[Instructions to follow] Show all lines of the listing that hold the word "checkbox".

*** Opening of Source data ***

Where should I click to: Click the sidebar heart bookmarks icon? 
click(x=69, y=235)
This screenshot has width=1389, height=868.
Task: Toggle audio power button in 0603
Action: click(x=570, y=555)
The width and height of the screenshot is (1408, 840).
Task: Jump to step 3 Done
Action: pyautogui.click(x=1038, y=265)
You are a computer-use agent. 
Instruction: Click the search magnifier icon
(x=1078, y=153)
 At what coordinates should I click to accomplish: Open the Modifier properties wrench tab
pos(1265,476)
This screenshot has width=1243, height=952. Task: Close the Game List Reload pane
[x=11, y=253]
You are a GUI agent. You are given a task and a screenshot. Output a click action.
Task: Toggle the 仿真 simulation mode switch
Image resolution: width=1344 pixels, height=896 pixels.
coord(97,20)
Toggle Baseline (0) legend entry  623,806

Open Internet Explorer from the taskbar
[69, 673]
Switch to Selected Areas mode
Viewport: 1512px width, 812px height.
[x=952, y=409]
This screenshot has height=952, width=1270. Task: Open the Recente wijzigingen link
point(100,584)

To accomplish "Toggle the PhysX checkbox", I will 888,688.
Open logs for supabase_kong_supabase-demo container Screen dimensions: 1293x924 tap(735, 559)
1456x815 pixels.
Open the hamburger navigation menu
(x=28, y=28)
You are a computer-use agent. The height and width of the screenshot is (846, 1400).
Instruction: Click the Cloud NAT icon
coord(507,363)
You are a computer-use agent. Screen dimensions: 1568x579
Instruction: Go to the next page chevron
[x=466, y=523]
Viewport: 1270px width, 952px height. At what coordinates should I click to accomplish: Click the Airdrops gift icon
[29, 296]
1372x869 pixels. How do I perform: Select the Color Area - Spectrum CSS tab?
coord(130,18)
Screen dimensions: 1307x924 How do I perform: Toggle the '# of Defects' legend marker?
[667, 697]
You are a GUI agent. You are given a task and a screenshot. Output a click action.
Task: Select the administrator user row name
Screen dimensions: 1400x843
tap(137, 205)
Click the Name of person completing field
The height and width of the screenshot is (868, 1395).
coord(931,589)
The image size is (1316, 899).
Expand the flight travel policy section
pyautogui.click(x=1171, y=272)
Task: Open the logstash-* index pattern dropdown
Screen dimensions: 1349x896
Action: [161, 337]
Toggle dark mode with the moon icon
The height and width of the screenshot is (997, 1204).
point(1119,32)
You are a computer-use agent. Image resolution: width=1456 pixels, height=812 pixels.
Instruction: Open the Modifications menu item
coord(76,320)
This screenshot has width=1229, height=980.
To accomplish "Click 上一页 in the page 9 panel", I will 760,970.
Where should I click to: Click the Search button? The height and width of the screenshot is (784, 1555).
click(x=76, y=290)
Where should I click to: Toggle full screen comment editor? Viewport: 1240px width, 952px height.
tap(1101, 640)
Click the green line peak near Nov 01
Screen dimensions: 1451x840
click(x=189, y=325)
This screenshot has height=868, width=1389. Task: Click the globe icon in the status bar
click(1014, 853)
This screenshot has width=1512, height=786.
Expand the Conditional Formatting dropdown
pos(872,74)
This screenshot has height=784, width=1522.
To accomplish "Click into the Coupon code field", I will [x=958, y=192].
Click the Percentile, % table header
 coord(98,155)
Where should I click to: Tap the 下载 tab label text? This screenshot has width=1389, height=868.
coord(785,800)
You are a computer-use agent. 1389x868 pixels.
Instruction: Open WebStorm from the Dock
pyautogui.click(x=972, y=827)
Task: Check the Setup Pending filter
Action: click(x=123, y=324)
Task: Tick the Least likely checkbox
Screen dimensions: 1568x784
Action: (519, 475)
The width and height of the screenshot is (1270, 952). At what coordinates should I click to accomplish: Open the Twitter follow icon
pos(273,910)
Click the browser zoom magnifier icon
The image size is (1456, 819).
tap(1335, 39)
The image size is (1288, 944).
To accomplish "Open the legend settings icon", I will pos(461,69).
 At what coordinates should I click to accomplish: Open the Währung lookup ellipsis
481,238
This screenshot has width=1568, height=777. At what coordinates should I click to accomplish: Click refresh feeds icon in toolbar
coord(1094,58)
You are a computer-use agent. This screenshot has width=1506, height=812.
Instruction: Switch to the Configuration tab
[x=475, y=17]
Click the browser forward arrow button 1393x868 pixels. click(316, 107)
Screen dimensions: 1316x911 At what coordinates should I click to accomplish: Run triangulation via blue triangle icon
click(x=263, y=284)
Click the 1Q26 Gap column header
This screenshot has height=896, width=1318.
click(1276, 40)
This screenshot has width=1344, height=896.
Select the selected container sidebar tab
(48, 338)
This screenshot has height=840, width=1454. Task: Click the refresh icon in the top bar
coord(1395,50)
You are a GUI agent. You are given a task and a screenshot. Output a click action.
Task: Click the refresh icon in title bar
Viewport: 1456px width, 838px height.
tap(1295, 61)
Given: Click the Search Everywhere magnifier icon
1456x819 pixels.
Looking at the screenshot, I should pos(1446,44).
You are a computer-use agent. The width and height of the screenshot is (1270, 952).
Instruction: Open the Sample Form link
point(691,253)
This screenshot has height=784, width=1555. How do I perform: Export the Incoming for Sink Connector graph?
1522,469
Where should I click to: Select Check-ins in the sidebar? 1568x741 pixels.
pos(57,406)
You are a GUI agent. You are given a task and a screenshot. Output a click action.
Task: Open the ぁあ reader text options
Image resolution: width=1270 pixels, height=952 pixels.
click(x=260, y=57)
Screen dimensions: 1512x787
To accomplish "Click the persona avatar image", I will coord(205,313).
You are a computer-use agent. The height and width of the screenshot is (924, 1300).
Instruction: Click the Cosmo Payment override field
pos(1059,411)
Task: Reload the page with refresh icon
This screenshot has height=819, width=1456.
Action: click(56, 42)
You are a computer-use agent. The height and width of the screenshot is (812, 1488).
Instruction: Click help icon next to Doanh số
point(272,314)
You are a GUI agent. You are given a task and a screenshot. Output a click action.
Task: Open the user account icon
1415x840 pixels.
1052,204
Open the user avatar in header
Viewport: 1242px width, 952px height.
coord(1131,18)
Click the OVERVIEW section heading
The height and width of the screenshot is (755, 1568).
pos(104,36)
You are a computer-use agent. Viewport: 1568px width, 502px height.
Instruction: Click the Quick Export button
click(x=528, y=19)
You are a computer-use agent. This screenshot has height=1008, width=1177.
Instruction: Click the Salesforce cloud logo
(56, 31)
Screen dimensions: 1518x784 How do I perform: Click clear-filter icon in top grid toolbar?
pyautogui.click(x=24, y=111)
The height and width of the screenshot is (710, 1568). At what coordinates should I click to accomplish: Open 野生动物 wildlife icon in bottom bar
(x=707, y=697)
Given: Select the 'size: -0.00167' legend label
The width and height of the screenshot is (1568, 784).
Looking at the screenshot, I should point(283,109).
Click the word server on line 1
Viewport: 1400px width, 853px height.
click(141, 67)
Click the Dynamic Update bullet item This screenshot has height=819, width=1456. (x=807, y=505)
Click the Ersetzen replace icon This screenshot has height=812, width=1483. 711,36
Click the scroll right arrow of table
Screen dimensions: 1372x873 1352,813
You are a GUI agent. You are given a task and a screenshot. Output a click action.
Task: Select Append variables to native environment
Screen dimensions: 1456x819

*** Close of Source data ***

[Response below]
To accomplish "Toggle the PhysX checkbox", I will 888,688.
Task: Tick the Least likely checkbox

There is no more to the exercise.